Professor Andrew Thompson, University of Leeds, Pro-Vice Chancellor and Professor of History
Andrew Thompson is Professor of Imperial and Global History at the University of Leeds. He studied for his D.Phil at Nuffield College in Oxford under the supervision of John Darwin, and was later a fixed-term Tutorial Fellow in Modern History at Corpus Christi College. The major strand of his research interests have focused on the effects of empire on British private and public life during the nineteenth and twentieth centuries, including Imperial Britain (2000) and The Empire Strikes Back (2005). He has also written on Anglo-Argentine relations, colonial South Africa, empire migration and migrant remittances, and public memories of empire. A project on Asian Britishness, undertaken with the Institute of Public Policy Research and Tameside Metropolitan Borough Council, led to an invitation to address the Prime Minister's Strategy Unit of the subject in 2005. His recent book is Empire and Globalisation. Networks of People, Goods and Capital in the British World, 1850-1914 co-authored with Professor Gary Magee (Cambrdige, 2010), and he is currently editing a volume for the Oxford History of the British Empire series entitled Britain's Experience of Empire during the Twentieth Century. He co-founded Leeds University's Institute of Colonial and Postcolonial Studies, and was also Chair of the Executive of its Applied Centre for Interdisciplinary Ethics. In 2009 he took up the post of Pro-Vice Chancellor for Research at Leeds, having previously been Dean of the Faculty of Arts.

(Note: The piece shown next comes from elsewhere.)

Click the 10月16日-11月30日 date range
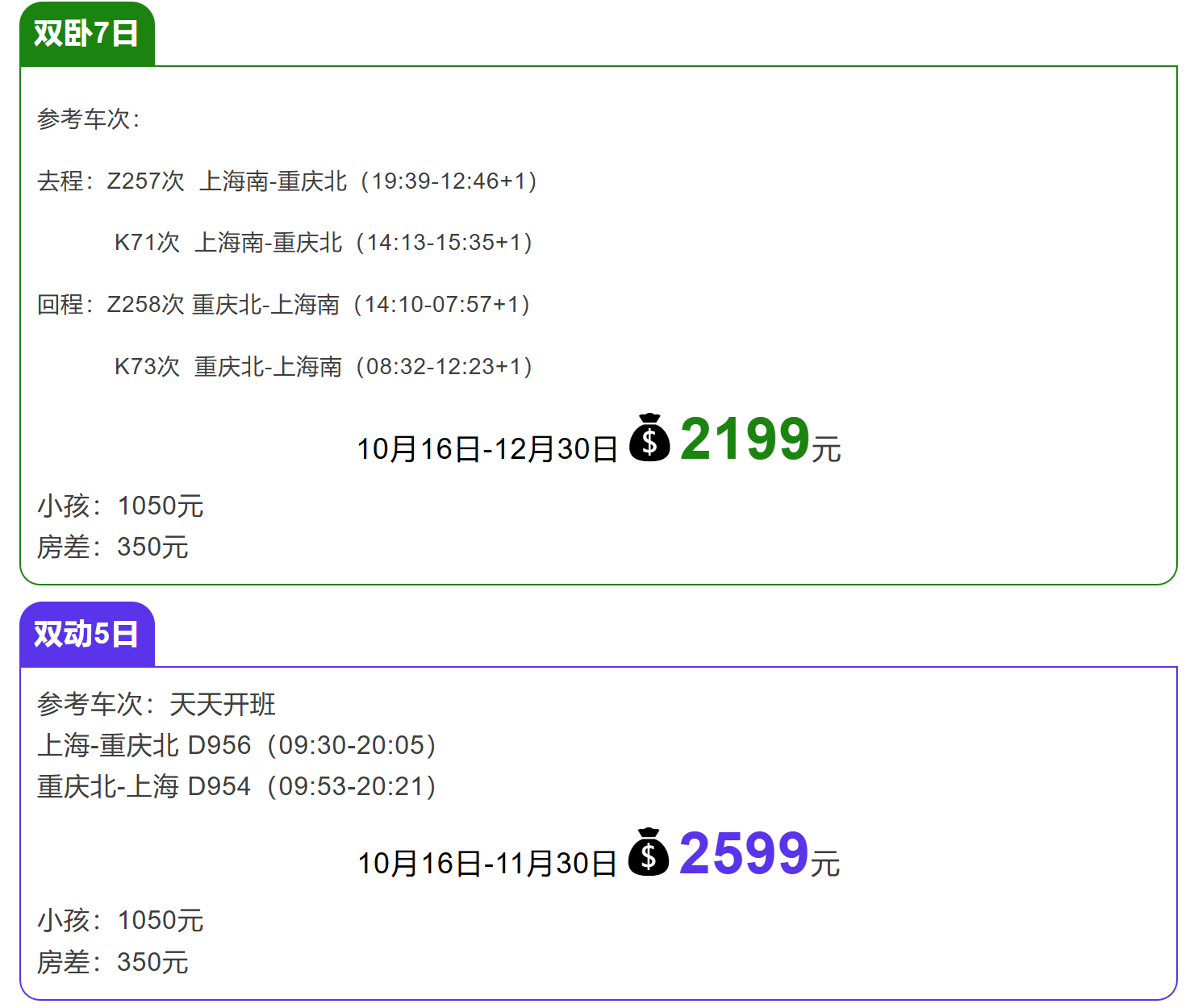Screen dimensions: 1194x1008 click(487, 864)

Professor Sarah Worthington, LSE, Professor of Law
Sarah Worthington is a Professor of Law at the London School of Economics and Political Science, and an Academic Member of 3/4 South Square, Gray’s Inn. She is now concluding her five-year term as the LSE’s Pro Director for Research and External Relations, with responsibility for research and academic innovation, the promotion and development of the LSE’s public engagement activities and its strategic alliances, and the fostering of its alternative income streams.

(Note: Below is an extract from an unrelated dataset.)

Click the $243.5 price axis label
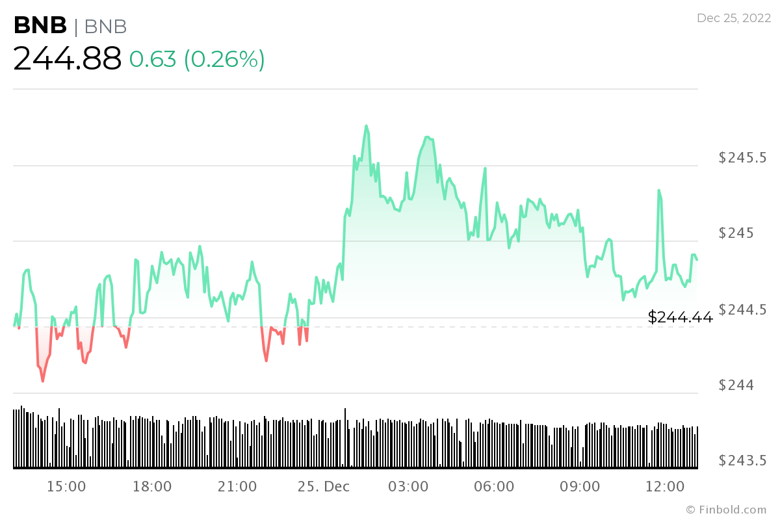Viewport: 780px width, 520px height. tap(743, 461)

She was an advisor on the review panel for the recent BIS Postgraduate Review, and is a member of the LSE’s Court of Governors and Council.
She has degrees in science and law from Australia, and a doctorate from the University of Cambridge. Before joining the LSE, she taught at Birkbeck College, London, and the University of Melbourne, Australia. She holds visiting appointments in Australia, Hong Kong and Belgium. She was elected to a Francqui Chair in 2009, elected a Fellow of the British Academy in 2009, appointed QC (honoris causa) in 2010, and elected Bencher of the Middle Temple in 2010.
She is a specialist in commercial equity, especially personal property and secured financing, and in company law. She has been President of the Society of Legal Scholars, a member of the Judicial Appointments Committee Diversity Forum, a member of the Advisory Council for the Study Group for a European Civil Code, a consultant to the UK Law Commission, and has participated as a member of working groups of the Bank of England Financial Markets Law Committee and the UK Company Law Review.